One of our "Power 100 Vendors"
Location: Tarrytown, NY
Number of years in current position: 8
Number of years involved with indirect sales: 31
Biography and Background:
Patty Gray leads Westcon-Comstor's global vendor business management organization, bringing more than 30 years of IT distribution experience to the position. Since joining the company in 2010, she has helped expand its global footprint to more than 70 countries. Patty focuses on developing new business for solution providers from Westcon-Comstor's top global vendor partnerships and from manufacturers looking to establish their channel presence. She has also consistently helped identify and bring on board new, cutting-edge technologies that create complementary solutions that most effectively support Westcon-Comstor's solution provider customers. One very successful initiative in that regard has been the Accelerate program, which serves as a framework for introducing new vendors to solution providers through a channel incubation strategy. Patty's team helps vendors establish their go-to-market channel programs and dramatically scale their businesses. The first six vendors in the program experienced a 150 percent CAGR increase after joining, giving solution providers additional high-growth, high-margin opportunities to talk about with their customers. Patty previously spent 23 years at Avnet, expanding that company's portfolio of software, storage and networking solutions. She also led Avnet's European Global Customer organization from 1998-2000.
How have you personally helped advance your company's channel business over the past year?
Two significant changes this year helped us continue the transformation of our channel business. Our new Vendor Executive Advisory Council created unprecedented opportunity to more rapidly receive and collaboratively respond to key challenges facing our mutual customers. This allowed us to develop strategies that better serve the channel in areas like business intelligence and how ecosystems and alliances can be leveraged. We are now better positioned for growth and advising partners on the innovative solutions they need to bring to customers. It's not just about creating go-to-market programs, it's about solving problems that global channel executives face. Second, I was the project lead on our vendor global integration initiative with SYNNEX. Although our business is split right now, with North America and Latin America under SYNNEX and EMEA and APAC under Weston International, we present as two companies going to market as one brand. It is particularly important to our vendors that we have one global go-to-market program. Having the new business continue to run seamlessly to vendors and solution providers was a challenge, but the integration term has done a tremendous job. Our vendors have seen no hiccups to service and everything is running smoothly.
What are your goals for your company's channel business over the next year?

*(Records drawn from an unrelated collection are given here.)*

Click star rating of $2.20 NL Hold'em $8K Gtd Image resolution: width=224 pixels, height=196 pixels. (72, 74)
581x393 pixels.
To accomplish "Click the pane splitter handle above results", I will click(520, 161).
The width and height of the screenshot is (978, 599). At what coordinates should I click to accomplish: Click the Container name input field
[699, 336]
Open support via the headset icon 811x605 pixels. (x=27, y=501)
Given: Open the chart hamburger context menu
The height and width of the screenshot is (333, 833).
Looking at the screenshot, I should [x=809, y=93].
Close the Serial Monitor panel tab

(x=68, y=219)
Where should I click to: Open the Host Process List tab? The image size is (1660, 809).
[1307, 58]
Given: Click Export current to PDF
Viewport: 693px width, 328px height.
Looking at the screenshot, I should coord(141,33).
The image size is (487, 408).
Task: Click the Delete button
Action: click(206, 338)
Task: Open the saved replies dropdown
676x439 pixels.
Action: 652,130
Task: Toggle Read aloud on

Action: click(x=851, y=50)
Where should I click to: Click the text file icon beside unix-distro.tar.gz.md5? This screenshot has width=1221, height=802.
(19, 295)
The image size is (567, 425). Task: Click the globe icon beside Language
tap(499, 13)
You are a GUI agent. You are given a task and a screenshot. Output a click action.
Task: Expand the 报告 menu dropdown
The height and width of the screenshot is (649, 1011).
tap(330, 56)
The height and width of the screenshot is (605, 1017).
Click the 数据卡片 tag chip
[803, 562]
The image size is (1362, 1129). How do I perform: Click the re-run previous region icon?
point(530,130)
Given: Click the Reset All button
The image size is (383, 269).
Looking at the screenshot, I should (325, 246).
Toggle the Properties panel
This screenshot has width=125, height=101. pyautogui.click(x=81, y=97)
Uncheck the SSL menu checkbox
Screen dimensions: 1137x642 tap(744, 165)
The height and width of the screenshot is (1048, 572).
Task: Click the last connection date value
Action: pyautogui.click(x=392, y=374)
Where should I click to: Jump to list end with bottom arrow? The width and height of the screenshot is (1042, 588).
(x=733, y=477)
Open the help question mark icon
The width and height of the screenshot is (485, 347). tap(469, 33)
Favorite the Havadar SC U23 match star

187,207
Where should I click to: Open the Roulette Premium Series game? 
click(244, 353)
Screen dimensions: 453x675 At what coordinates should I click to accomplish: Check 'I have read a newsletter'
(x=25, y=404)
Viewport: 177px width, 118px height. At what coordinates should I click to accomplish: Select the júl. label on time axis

My goal is to take the key challenges that we identified at the Vendor Executive Advisory Council meeting (including partner recruitment, channel evolutions and using business intelligence to drive better business) and create project plans that we can implement to get tangible results. Working together, we are striving to create the programs and solutions that our VARs need to drive growth for everyone. Vendors are realizing that you can't solve a business need with a point product and they're counting on us to develop solutions-based strategies for the market.
What honors, awards, or commendations have you won over the past year?
The only "award" I've been concerned with has been completing our global vendor program integration with SYNNEX. We've done everything we needed to do with no disruption so I'm very honored to have led the team that accomplished that. We had great teams on both sides that truly helped each other for everyone to be successful. Now, going forward, we have the business ideally positioned to help our vendors serve solution providers on a global level.
Outside of your family, please name a woman you admire and why:
I admire Hillary Clinton. She's smart, a Rhodes Scholar, and stands firm for the causes that are important to her. I don't even necessarily mean politically, but for things like fighting for women's rights. She's also done a lot for numerous charities that I support as well.
What advice would you give your 16-year-old self?
My advice would be to learn how to fail--and rebound--sooner, and also to have more patience. I was so impatient as a 16-year-old. Failure is a part of personal growth, a part of your journey. I used to think it was just bad, but it would have served me better early on to learn how to reframe how I failed and to have been more patient.
If you could master any new job-related skill, what would it be and why?
I would like to be better at time management and work-life balance. I tend to gravitate toward the work side of life. But finding a balance makes for a healthier you and I think it makes you a better executive too. Time management is challenging, but it's also an important skill to master.
What's the best book you read this past year and why did you like it?
"Lean In: Women, Work, and the Will to Lead" by Sheryl Sandberg. It's all about teams and collaboration and developing new ways of solving problems from a female perspective. That was important this year because of our integration into SYNNEX. For six months, we were in the middle of it all wondering how it was all going to work. Getting through that and retaining our global commitments to vendors and, in turn, solution providers, was a big deal.